Until now, though, our QA teachers were bragging to a pretty small audience: the QA staff. Although I try to pass on highlighted Quest responses to the writers and designers who created the Quests in the first place, it just didn’t seem like enough. These teachers deserve bragging rights… a kind of virtual break room in Quest Atlantis where they can share with their peers the wonderful things their students are doing in Quest Atlantis. And there are benefits on the flip side, too. We know that other teachers get ideas of their own when they see how students and teachers around the world take up the QA content.
In the past, Quest Atlantis Core Worlds were littered with little sculptures like the one you see here.
Those sculptures, when clicked by a Quester, delivered a “Highlighted Quest” that had been nominated by a teacher. The hope was that Questers would benefit by example and work harder on their own responses. But we haven’t added new exemplary Quests to those statues for some time, because there was some concern that enterprising (but perhaps less-than-ethical) Questers might be tempted to copy the Quest contents and submit them as their own… kind of goes against the Quest Atlantis social commitments, I think you’ll agree! So we no longer share highlighted Quests in the 3D space for Questers.
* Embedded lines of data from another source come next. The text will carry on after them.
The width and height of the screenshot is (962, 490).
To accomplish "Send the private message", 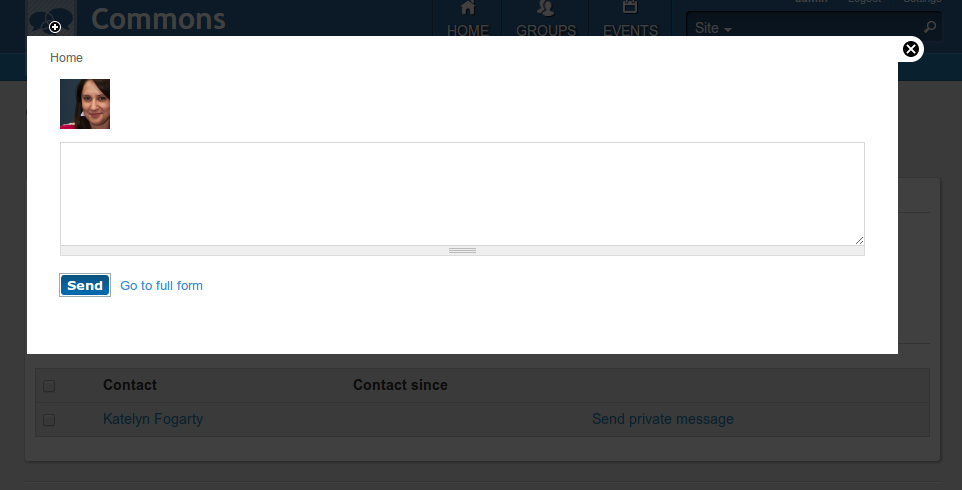I will (85, 285).
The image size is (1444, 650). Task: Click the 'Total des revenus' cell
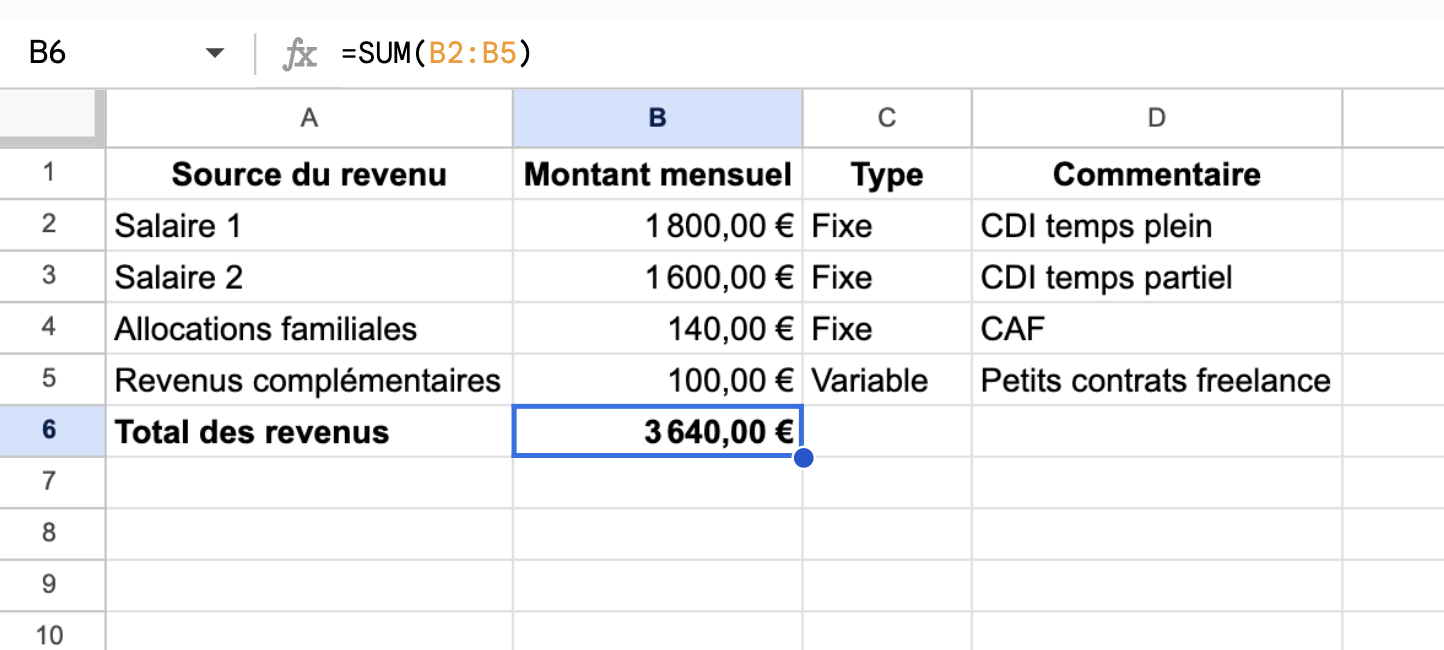click(309, 432)
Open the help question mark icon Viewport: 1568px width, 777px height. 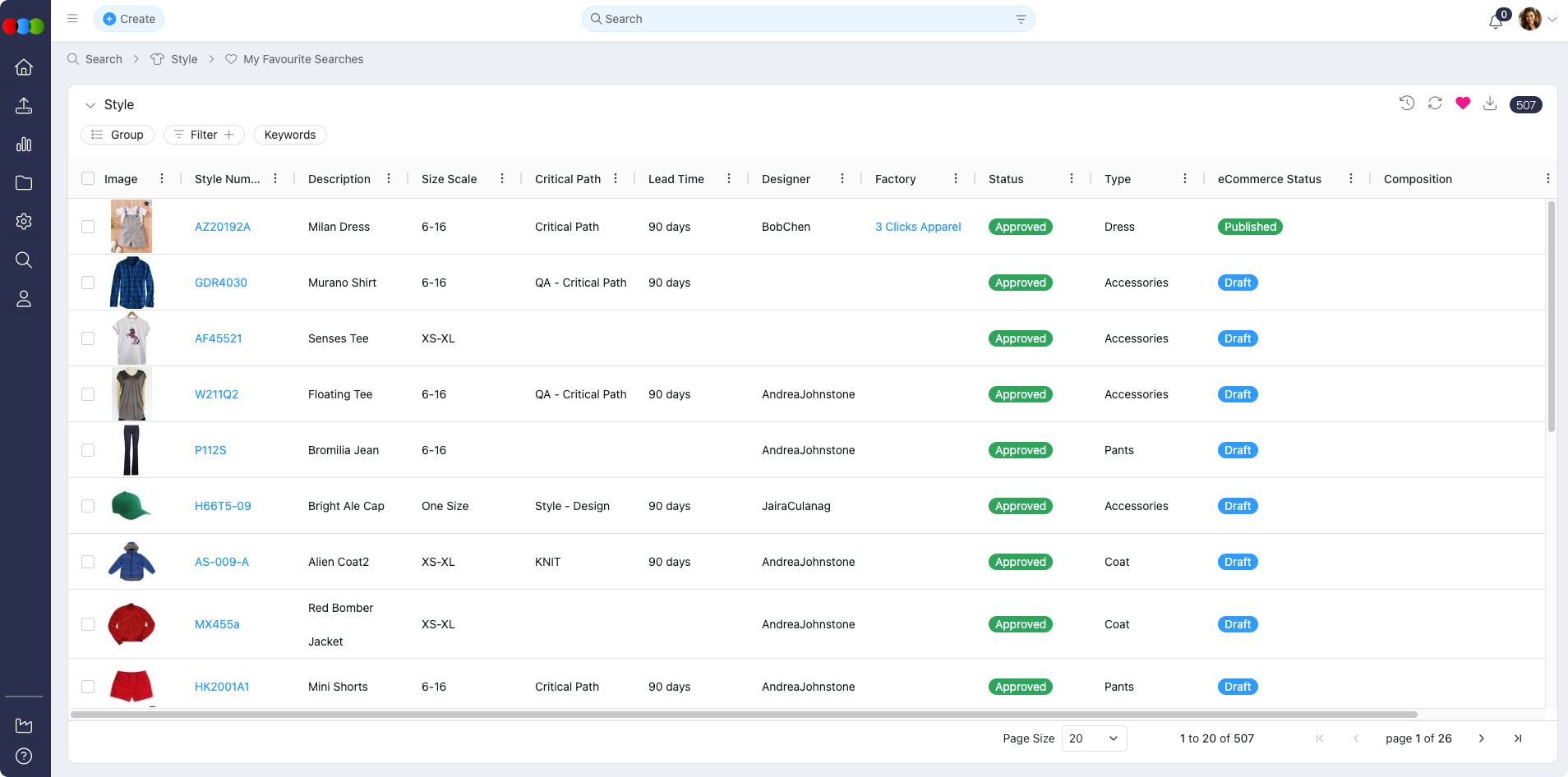tap(24, 756)
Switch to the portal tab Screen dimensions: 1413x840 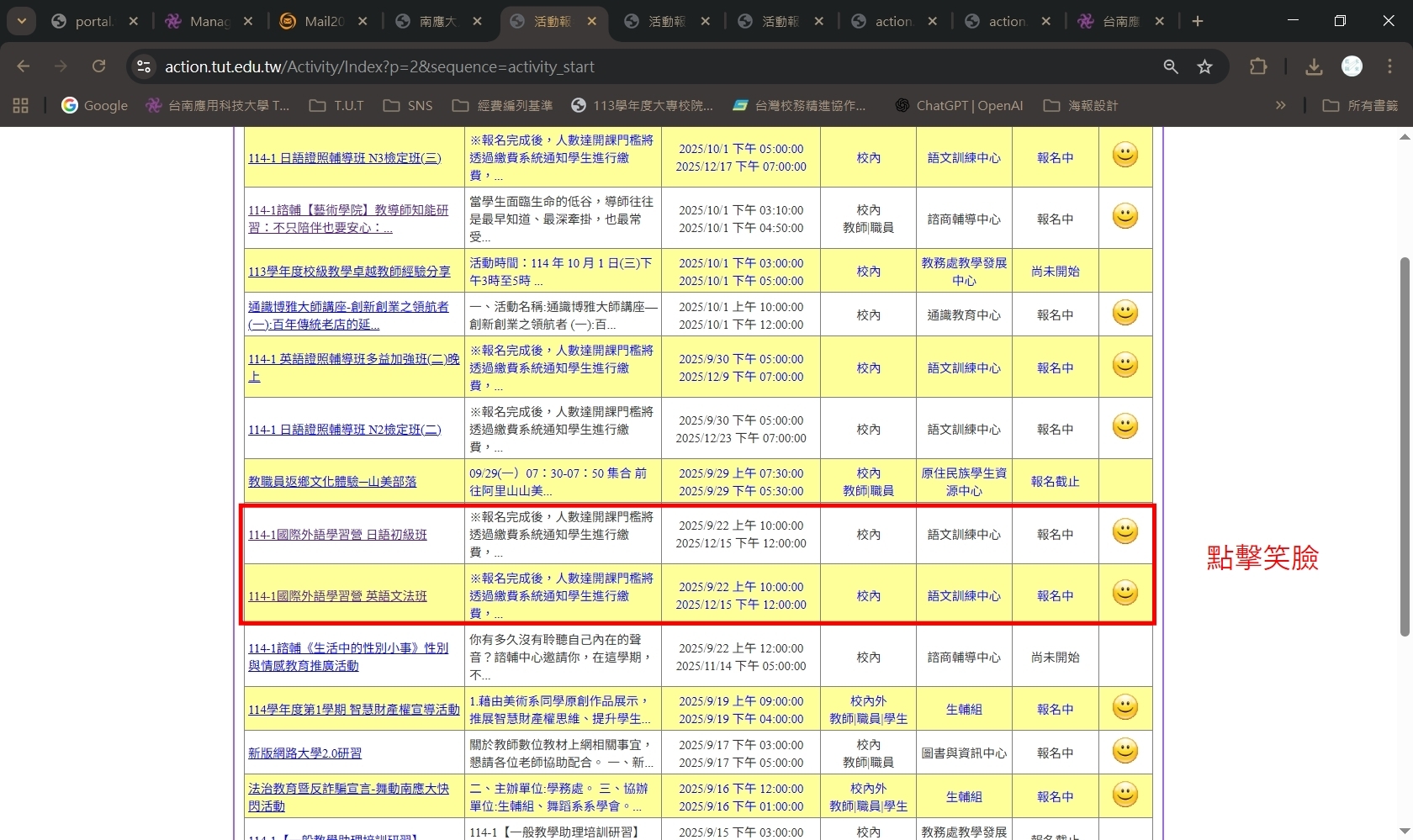(93, 21)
But that leaves us with the question of how to share those highlighted Quest responses. We wanted a fun and easy way to allow teachers to celebrate their students’ extraordinary efforts with others. The problem? Finding a way for teachers to share student work in a way that is easily accessible when they want to see them. After a lot of discussion and brainstorming the QA implementation team has come up with a couple of possible solutions. We’re interested in your thoughts.
First, we decided to separate Quests that stand alone or are part of small Missions from Quests embedded in the major QA Units
(Taiga, Plague, Ander City, Mesa Verde, and so on). Those exemplary Unit Quests are given special treatment, and can be found in the PD Theme Parks for each Unit, in Teacherville. Teachers interested in finding out more about those Units can visit the theme parks at any time. They can even go through PD Missions for a quick overview of the Units… but that’s a story for another time.
Unit-based exemplary Quests are stored in Madame Questar booths like this one, fashioned in the style of the old “Zoltar” fortune-telling booths from old-time carnivals and fairs. Madame Questar allows interested teachers not only to check out exemplary Quests nominated by their peers, but to nominate exceptional Quests of their own, like this one I nominated for the Virtual Mesa Verde Unit. Look for the Madame Questar booths in any PD theme park in Teacherville.
Now we’re working on another way to share the rest of the highlighted Quest responses. Here’s one idea: Also in Teacherville, there is an area —called the Midway, in keeping with our theme-park atmosphere—where we’ve placed carnival booths, benches, and a large fountain. The booths are places for QA teachers to get quick “how-to” tips on things that they may have forgotten (again, that’s a conversation for another day). But inside the Midway Fountain lives the Oracle, a character who will share a highlighted Quest with any teacher who steps up to the fountain and asks to see one.

Some questions remain to be addressed. For example, with the number of highlighted Quest responses we see daily, it would be too time-consuming to reformat these Quests like we do with the Unit Quests. What we can do is place these Quests into a database that will then draw one out at random whenever a teacher asks the Oracle to see one. What teachers will see is the same view that Questers find when they open an accepted Quest: the student’s response to both the main Quest goals and the reflection, and at the bottom, the teacher’s comments. I can’t show the format in this blog, but here’s an example of a highlighted Quest I just received from a teacher in Australia today.
We’d really like to hear your thoughts on these ideas. Do you think this will satisfy teachers’ need for bragging rights? Do you go to Teacherville when you’re planning your QA curriculum? Would you find it helpful to examine a random sampling of an exemplary Quest response? Tell us what you think!

It is exciting to see how many of these nominations we are getting each day…means that more and more Questers are doing extraordinary work, thanks to our wonderful teachers who help them think deeply about their work.